I ran into a problem that should've taken me no time to solve had I found better examples online.

I refactored some code so I could just call a single static method from my JavaScript rather than replicate that method as a non-static in a handful of Blazor pages that share the same Js file. 

Microsoft shows how to do this with a very simple example:

This works swimmingly... provided the same Blazor page that uses the JavaScript exposes that function directly. If, however, you want to expose a different static method in a different class, you can't just declare it as such. 

I tried different permutations trying to stuff the appropriate namespace everywhere:

  • DotNet.invokeMethodAsync('BlazorSample.MyClass', 'ReturnArrayAsync')
  • DotNet.invokeMethodAsync('BlazorSample', 'MyClass.ReturnArrayAsync')

Then I started to decorate the method itself:

  • [JSInvokable("MyClass.ReturnArrayAsync")]
  • [JSInvokable("BlazorSample.MyClass.ReturnArrayAsync")]

Turns out I was overthinking it. THIS IS WHAT WORKS.

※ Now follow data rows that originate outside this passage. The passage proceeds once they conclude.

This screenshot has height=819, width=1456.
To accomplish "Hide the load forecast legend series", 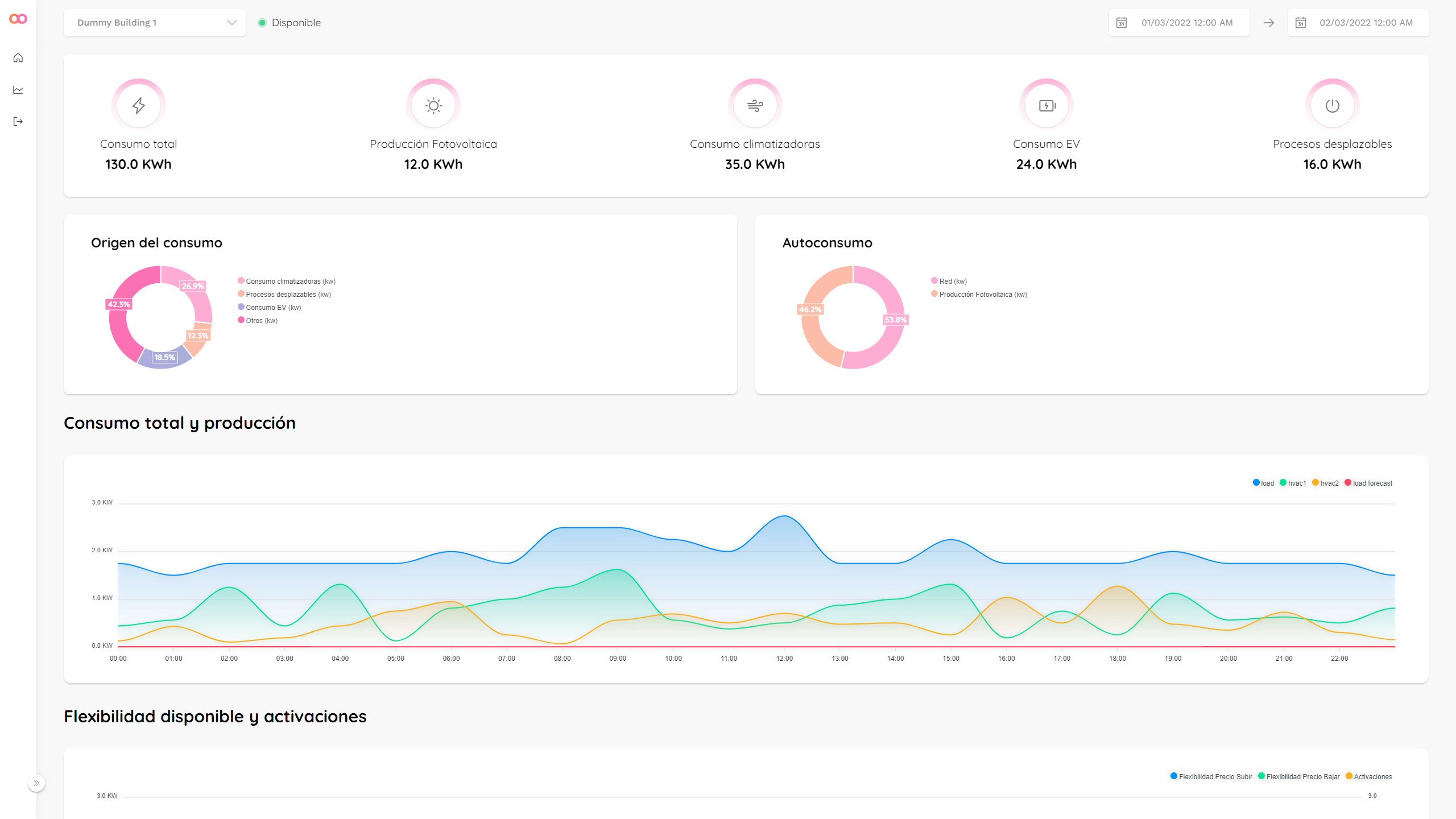I will [1368, 483].
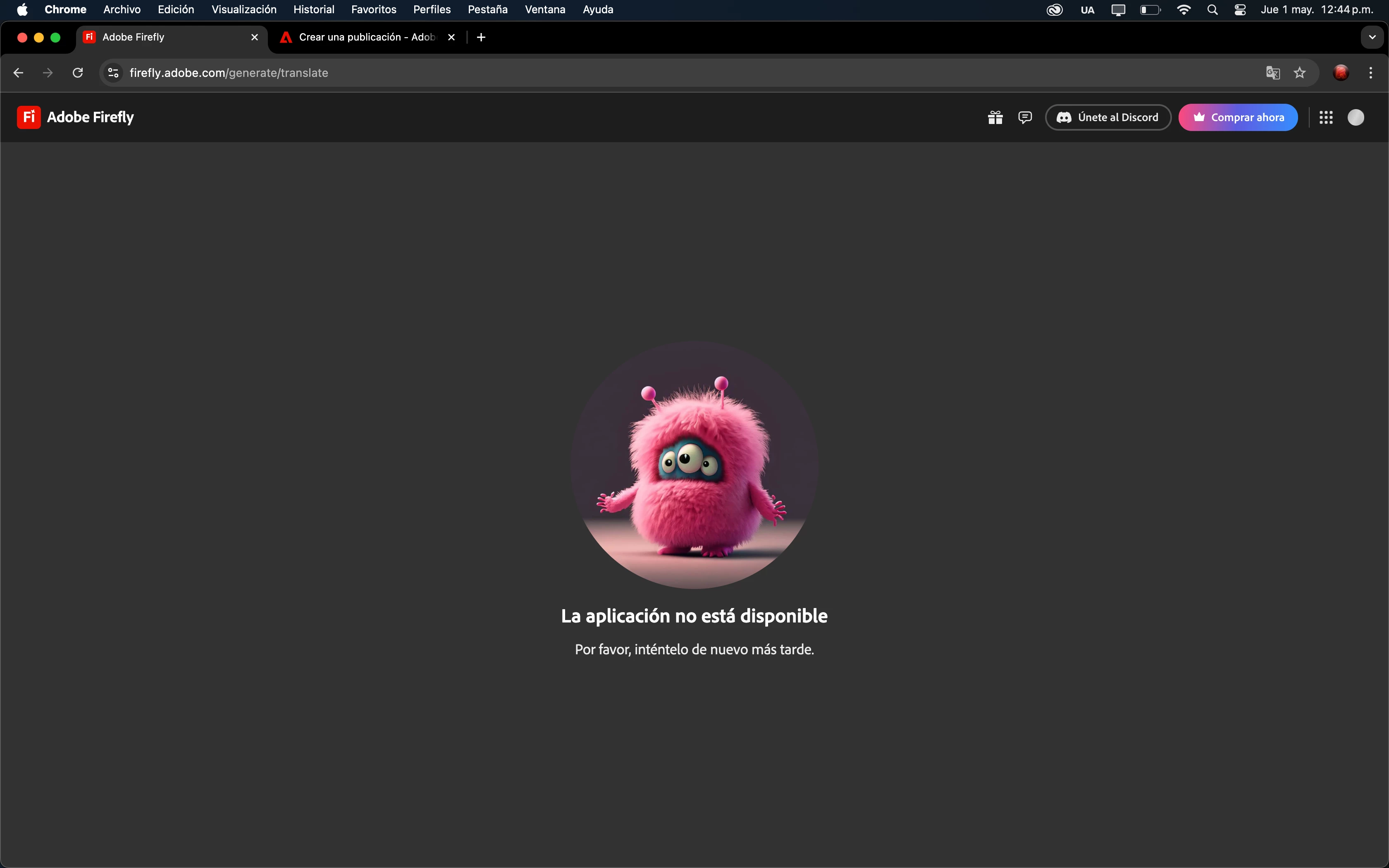Go back to the previous page
The width and height of the screenshot is (1389, 868).
click(x=18, y=73)
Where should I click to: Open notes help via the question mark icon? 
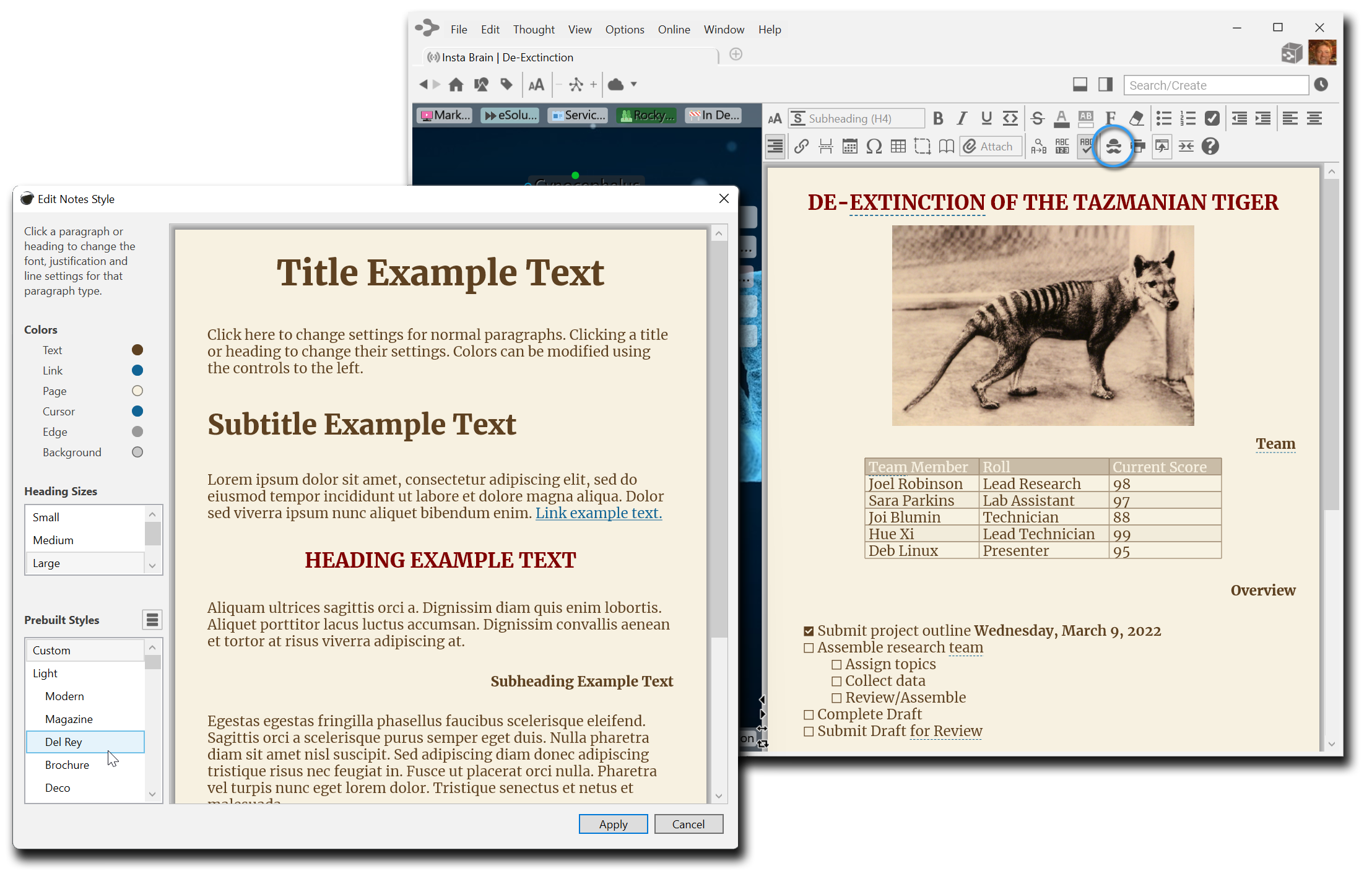coord(1210,146)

  • [JSInvokable("ReturnArrayAsync")]

So... the JSInvokable attribute can take an optional name parameter that will allow you to expose a static method from your assembly in any class that hosts a static method provided you decorate it properly and invoke it propertly. From the JavaScript side, it's now this:

const test = await DotNet.invokeMethodAsync('BlazorSample', 'ReturnArrayAsync');

A more careful reading of the error messages in the debugger console would've led me here sooner... but it's Friday and half my neurons slipped into weekend mode earlier than I would've liked.